Dans un échange avec la presse parlementaire, mardi, Pierre Karl Péladeau a rectifié le tir en revenant à la position qu'il avait en février.

Laïcité: Péladeau fait marche arrière et met de l'avant Bouchard-Taylor

Le candidat à la direction du Parti québécois Pierre Karl Péladeau a fait marche arrière, mardi, après avoir laissé entendre qu'il serait raisonnable d'interdire les signes religieux dans l'ensemble de la fonction publique.
M. Péladeau est ainsi revenu à la position qu'il avait esquissée en février, qui reprend pour l'essentiel la recommandation du rapport de la commission Bouchard-Taylor, en ajoutant les enseignants.
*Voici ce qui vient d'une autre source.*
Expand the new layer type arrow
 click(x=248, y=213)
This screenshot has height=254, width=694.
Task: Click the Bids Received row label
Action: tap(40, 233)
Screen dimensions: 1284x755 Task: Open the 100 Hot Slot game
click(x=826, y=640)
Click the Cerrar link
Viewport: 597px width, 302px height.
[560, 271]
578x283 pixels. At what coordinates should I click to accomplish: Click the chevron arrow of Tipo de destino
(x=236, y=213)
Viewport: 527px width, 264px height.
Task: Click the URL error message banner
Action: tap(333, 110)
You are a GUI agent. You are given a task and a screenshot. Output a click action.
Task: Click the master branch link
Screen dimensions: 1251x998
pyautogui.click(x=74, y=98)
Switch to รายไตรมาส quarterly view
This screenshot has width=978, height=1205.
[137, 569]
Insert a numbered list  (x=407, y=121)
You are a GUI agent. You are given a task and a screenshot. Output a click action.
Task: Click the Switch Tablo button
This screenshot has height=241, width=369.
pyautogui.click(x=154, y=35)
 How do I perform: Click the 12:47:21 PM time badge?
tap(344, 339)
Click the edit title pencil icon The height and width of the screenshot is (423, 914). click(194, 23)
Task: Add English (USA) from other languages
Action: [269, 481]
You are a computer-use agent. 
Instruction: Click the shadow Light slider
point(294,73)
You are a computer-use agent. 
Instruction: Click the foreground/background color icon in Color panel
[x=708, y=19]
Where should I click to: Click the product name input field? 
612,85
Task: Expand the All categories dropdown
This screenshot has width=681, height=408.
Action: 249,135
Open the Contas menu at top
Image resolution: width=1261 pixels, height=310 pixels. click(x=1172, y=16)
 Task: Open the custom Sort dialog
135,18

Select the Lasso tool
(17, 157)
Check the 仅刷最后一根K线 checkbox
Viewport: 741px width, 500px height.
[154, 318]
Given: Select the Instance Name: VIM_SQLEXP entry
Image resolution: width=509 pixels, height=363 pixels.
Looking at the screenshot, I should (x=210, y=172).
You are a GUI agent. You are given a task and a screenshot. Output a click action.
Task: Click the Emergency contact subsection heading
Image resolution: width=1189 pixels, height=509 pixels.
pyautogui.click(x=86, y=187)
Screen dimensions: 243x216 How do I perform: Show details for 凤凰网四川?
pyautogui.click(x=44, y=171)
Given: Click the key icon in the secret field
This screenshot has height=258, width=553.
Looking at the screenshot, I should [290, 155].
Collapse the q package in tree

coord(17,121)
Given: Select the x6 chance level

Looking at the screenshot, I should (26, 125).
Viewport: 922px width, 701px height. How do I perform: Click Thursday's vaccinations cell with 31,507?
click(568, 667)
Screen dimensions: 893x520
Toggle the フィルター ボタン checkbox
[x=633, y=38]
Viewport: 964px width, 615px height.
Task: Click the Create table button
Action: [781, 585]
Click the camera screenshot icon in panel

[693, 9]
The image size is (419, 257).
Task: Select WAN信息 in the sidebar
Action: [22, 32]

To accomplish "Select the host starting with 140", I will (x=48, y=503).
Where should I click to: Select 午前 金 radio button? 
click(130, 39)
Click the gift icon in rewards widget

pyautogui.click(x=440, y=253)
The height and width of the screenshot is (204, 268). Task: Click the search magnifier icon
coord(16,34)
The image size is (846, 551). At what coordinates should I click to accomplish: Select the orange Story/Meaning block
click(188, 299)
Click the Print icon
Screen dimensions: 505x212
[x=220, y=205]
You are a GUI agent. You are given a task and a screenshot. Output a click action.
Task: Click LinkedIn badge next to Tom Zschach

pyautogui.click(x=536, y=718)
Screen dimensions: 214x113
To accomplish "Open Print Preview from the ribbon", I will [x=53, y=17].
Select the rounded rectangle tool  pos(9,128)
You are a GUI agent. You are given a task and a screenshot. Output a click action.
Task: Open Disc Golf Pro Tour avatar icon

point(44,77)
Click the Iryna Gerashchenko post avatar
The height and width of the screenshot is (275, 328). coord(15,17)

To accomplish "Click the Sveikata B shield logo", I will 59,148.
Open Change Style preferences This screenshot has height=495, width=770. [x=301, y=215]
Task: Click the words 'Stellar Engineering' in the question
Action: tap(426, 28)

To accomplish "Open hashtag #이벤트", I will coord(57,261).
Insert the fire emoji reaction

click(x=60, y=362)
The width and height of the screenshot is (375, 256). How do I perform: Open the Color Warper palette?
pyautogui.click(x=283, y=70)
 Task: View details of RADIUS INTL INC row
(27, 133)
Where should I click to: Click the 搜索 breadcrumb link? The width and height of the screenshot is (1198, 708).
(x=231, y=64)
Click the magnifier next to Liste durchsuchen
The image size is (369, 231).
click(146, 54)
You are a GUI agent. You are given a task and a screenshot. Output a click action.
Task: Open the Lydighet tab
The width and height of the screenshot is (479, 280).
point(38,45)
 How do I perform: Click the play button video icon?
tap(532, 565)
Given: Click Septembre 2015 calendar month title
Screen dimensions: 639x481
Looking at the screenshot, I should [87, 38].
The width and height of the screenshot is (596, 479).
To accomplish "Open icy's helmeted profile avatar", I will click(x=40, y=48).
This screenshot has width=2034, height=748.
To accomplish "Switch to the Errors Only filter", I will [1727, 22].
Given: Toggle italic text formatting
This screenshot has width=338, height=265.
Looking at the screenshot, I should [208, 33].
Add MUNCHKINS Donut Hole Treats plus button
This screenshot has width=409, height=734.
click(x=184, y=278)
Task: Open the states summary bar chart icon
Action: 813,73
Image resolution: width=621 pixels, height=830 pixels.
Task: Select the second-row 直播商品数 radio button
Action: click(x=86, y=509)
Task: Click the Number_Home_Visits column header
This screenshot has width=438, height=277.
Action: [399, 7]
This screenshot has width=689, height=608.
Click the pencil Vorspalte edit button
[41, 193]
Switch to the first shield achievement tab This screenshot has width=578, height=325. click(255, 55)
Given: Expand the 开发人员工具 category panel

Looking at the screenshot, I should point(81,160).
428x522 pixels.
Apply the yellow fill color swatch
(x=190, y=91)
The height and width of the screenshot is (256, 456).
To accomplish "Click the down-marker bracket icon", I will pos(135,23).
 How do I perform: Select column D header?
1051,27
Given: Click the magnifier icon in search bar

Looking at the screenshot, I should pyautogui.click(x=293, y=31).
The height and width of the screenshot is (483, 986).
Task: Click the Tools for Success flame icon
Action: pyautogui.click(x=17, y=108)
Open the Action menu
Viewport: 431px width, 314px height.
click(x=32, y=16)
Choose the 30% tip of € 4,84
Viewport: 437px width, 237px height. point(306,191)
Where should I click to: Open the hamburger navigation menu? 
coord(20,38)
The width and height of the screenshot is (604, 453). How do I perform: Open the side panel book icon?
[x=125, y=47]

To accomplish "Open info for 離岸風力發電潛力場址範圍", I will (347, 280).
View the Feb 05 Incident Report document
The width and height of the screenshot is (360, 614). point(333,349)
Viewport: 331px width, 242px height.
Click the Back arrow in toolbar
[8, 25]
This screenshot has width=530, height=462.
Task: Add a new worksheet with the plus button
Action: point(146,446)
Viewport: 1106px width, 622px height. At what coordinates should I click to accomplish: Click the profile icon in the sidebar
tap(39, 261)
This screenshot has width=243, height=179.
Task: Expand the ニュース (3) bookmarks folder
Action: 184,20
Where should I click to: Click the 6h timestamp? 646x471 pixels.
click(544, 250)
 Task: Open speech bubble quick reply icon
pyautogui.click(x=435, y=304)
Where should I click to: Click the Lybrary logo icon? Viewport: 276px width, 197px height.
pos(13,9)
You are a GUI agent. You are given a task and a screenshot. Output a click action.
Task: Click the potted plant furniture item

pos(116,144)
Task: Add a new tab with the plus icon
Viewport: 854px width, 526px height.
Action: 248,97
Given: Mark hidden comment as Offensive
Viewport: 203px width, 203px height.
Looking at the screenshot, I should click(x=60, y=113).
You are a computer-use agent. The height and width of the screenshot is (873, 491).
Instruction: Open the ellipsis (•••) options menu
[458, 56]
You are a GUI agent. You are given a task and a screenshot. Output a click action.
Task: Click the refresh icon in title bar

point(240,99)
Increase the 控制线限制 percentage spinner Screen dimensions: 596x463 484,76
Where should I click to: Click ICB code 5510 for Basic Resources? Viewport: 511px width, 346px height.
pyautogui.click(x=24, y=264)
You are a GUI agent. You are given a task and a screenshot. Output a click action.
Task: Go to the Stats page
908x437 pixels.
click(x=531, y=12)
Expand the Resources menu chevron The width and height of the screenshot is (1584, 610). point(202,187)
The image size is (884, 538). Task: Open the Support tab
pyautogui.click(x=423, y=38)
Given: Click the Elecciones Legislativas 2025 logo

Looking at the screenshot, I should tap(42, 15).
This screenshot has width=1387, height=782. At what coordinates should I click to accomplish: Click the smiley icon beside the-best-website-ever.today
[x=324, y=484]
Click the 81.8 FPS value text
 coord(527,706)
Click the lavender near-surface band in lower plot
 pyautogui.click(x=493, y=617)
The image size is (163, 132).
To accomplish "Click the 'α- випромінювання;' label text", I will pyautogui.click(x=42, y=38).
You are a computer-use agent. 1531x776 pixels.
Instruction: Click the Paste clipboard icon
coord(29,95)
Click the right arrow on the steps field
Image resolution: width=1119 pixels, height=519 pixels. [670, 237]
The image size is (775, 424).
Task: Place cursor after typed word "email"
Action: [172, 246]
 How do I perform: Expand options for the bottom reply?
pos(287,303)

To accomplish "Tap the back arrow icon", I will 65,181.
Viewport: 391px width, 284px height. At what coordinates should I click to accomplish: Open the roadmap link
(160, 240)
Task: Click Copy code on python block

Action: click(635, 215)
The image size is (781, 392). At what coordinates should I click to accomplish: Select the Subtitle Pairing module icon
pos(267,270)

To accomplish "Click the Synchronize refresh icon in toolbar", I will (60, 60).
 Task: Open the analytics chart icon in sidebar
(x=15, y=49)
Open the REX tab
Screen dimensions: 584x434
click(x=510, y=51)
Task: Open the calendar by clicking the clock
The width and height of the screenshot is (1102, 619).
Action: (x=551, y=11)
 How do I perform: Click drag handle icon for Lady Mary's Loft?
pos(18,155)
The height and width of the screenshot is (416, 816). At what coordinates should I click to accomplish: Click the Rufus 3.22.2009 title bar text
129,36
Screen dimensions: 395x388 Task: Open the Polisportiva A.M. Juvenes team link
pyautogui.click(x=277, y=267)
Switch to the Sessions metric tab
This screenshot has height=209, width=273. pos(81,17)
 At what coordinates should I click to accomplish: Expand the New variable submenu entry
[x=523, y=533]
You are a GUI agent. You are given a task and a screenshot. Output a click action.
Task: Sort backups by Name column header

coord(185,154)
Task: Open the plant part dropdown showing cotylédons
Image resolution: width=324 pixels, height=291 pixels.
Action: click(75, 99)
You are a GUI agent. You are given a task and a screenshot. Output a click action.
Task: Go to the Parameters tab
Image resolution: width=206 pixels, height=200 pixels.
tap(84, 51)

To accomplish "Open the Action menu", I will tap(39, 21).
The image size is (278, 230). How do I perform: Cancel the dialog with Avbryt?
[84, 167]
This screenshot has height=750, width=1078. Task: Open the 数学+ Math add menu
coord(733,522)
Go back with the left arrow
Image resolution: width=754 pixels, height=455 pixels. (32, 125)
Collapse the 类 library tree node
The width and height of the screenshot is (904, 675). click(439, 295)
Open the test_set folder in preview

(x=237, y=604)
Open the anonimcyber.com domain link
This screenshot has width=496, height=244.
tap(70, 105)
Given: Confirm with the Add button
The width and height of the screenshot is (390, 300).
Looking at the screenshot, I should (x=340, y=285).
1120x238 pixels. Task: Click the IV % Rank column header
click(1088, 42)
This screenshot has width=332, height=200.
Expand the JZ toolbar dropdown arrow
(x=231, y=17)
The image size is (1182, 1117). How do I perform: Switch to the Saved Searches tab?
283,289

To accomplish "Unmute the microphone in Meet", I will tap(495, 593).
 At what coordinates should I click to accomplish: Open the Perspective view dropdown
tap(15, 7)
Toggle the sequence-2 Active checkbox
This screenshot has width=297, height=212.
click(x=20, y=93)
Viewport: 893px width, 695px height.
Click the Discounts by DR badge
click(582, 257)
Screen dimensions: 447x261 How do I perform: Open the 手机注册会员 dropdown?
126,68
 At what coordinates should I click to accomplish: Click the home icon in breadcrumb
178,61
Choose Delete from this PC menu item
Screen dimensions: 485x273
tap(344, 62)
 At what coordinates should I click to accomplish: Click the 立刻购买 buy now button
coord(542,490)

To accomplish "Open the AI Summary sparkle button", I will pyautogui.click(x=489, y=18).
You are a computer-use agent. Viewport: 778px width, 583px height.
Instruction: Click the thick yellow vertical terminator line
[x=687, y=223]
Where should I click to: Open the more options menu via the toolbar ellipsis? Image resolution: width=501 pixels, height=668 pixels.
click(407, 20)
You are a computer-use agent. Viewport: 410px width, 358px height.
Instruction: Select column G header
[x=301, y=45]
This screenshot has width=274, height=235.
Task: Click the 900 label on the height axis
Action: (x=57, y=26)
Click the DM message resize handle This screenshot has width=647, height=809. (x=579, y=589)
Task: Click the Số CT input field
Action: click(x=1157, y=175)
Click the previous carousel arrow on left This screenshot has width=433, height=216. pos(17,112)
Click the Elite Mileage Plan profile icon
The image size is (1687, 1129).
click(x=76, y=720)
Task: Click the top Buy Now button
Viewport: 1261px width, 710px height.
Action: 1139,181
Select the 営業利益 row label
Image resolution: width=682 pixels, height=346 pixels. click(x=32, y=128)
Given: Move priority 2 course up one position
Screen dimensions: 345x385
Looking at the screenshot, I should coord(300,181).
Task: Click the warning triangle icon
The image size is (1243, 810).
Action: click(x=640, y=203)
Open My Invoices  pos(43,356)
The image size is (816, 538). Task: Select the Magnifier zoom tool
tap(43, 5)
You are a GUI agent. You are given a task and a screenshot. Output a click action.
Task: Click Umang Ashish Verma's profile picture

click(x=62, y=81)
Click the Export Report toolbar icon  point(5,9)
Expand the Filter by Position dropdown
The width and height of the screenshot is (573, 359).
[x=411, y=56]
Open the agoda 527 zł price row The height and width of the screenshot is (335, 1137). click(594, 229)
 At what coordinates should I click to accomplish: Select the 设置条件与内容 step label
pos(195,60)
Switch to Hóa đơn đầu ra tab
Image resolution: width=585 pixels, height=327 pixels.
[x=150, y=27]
Juste avant de se rendre à une réunion des députés péquistes, M. Péladeau a affirmé qu'il propose de limiter l'interdiction du port de symboles religieux aux fonctionnaires en position d'autorité ainsi qu'au personnel enseignant.
Selon M. Péladeau, cette position, qui va moins loin que celle du précédent gouvernement péquiste avec la charte des valeurs, est la plus susceptible de susciter un consensus dans la société québécoise.
En fin de semaine, alors qu'il participait à une conférence à Montréal, M. Péladeau avait ouvert la porte à une interdiction plus large de symboles religieux dans la fonction publique et parapublique.
Dans un échange avec la presse parlementaire, mardi, M. Péladeau a rectifié le tir en revenant à la position qu'il avait en février, lors d'un caucus péquiste à Saint-Jean-sur-Richelieu.
«Le consensus est essentiel, et à cet égard, je considère que Bouchard-Taylor, plus les enseignants, est certainement une position qui pourrait trouver un consensus le plus large possible», a-t-il dit.